Basil: In Every Herb Garden
Are you a gardener? If so, do you grow basil? Every gardener I know has it for one main reason: pesto. That fragrant, flavorful, impossibly green spread that is so delicious and yet packed with nutrition. Here, I will show you how to make the classic version. Read on, my friends, and you, too, can be dipping your sourdough bread into a nice big bowl of Basil Walnut Pesto.Jump to Recipe
History of Pesto
For the kitchen novice, pesto is a vibrant blend of basil, garlic, olive oil, Parmesan, and salt. It is used as a dip, a spread, and a sauce for pasta. One of my favorite ways to eat it is to mix it with homemade mayonnaise to make a dip.
The word “pesto” originates from an Italian verb that means “to crush” or “to pound”. Interestingly, it led to the English word “pestle”, as in, a mortar and pestle. The traditional way to prepare pesto is to use a mortar and pestle and pound the ingredients into a smooth paste. Nowadays, most people use a food processor.
The word “pesto” can refer to various dishes made by pounding, but the most popular here in America is the Genovese Basil Pesto.
Benefits of Pesto
Pesto is a mixture of basil, extra virgin olive oil, garlic, Parmesan cheese, and usually pine nuts. In this case I used walnuts, since they are cheaper and easier to come by. Let’s take a look at the health factor of each ingredient.
Basil has so much going for it, in addition to its flavor. It is anti-inflammatory, high in antioxidants, boosts the immune system, is good for blood vessels, and so much more. Eating pesto delivers a high dose of basil, as opposed to just having a few leaves as a garnish (which is still good).
Extra virgin olive oil is also high in antioxidants and provides essential fats that the brain needs. These healthy fats can help protect against depression [source]. However, try to do your research when it comes to choosing healthy olive oils. Some of them are mixed with vegetable oils without disclosing it. Here is a list I found online to help you choose authentic olive oils. I usually use the Zoe brand of extra virgin olive oil that comes from Portugal, and I also like the one that Thrive Market carries.
Aged Parmesan Reggiano cheese is quite healthy for those who do dairy, and may even be tolerable by lactose-intolerant individuals. Additionally, it is a good source of protein, healthy fat, and probiotics.

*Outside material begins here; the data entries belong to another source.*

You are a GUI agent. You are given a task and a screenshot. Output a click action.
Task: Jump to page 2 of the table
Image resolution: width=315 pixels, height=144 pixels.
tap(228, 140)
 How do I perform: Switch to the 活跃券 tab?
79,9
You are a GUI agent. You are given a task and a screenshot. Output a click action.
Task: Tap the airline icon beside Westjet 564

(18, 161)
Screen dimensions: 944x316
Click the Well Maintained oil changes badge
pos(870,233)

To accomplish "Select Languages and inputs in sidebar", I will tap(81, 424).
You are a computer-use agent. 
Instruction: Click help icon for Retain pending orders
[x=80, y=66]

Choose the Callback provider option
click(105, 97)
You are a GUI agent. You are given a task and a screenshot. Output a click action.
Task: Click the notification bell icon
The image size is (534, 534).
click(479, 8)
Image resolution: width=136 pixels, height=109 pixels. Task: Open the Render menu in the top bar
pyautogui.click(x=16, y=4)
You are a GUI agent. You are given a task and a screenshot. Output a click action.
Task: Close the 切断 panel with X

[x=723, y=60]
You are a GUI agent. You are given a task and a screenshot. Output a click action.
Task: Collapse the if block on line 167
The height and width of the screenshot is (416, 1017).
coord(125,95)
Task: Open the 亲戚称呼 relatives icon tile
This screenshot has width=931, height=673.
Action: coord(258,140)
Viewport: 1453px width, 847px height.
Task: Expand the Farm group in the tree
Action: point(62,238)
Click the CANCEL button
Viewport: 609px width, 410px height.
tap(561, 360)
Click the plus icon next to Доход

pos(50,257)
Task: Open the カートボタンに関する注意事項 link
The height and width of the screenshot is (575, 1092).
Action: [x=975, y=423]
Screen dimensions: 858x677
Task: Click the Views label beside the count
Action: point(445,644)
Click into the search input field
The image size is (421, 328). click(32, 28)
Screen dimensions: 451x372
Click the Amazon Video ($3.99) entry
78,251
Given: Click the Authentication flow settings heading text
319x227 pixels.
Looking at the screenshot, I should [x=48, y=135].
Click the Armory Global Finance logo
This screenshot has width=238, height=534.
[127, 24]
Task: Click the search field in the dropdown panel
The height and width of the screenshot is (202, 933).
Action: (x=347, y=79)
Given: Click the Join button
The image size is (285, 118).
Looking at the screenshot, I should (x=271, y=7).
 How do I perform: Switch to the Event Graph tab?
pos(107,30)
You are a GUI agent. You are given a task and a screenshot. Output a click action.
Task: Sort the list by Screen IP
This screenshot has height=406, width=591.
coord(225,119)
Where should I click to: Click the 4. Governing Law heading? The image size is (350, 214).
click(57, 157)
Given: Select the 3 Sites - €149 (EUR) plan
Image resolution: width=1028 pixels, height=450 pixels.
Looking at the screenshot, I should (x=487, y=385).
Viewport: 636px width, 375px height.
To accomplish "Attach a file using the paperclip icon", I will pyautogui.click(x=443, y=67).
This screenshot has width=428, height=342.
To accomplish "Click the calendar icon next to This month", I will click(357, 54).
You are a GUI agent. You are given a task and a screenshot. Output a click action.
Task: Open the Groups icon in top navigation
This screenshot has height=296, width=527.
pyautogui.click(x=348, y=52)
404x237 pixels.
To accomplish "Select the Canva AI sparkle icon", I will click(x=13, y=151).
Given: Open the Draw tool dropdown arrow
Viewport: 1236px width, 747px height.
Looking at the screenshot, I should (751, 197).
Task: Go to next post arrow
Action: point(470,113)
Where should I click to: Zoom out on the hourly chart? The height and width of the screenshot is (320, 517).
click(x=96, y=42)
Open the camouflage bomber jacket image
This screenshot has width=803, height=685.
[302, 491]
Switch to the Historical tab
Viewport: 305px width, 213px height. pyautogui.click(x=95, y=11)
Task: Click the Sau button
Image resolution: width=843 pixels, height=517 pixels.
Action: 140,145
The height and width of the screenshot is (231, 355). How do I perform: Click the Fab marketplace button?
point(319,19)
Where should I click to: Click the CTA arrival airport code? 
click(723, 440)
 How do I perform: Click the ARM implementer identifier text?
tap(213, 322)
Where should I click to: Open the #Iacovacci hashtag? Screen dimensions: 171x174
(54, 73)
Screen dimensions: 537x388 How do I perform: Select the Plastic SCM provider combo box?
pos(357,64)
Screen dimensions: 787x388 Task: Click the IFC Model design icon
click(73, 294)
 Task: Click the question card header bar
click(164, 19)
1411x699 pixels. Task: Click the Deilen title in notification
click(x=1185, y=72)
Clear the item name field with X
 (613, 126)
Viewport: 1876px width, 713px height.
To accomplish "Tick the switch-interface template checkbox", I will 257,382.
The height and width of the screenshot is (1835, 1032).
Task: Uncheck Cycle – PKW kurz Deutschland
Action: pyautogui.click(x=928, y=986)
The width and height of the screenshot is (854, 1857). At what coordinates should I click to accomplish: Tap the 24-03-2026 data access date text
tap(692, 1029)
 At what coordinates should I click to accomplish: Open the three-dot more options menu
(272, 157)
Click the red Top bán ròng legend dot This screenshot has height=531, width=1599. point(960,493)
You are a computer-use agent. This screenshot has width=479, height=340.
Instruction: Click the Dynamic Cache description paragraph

Garlic has sulfur compounds which have been shown to protect against illness such as the common cold. Lastly, walnuts have been shown to help with weight management as well as help your bones and your brain.
How to Serve Pesto
There are a variety of ways to serve this classic pesto. Some of my favorites include:
- Mix with homemade mayo and serve with crudités
- Toss with pasta and peas
- Spread on crusty bread
- Dollop on soup
- Thin with more olive oil to make a salad dressing
And that’s a wrap, my friends. I hope you find more ways to use this pesto, and don’t forget to leave me a comment below to let me know what you created.
Until next time,
Basil Walnut Pesto
- Food processor, optional
- 4 cups basil leaves
- 1 cup shredded Parmesan cheese or other hard, aged cheese, such as Pecorino Romano or Grana Padano
- 1 cup extra virgin olive oil
- 1/2 cup walnuts
- 3 large cloves garlic about 3 tablespoons
- 1 teaspoon salt
- Place basil, walnuts, garlic, salt and Parmesan cheese in bowl of food processor.
- Lock the lid into place. Turn the food processor on and slowly pour the olive oil in with the machine running. Turn off food processor, scrape down the sides of the bowl, and repeat until all ingredients are mixed into a saucy paste.
- Alternately, using a mortar and pestle, pound together garlic and basil. Add in walnuts and continue pounding. Add in salt and cheese. Pound, adding in olive oil a little at a time, eventually switching to mixing.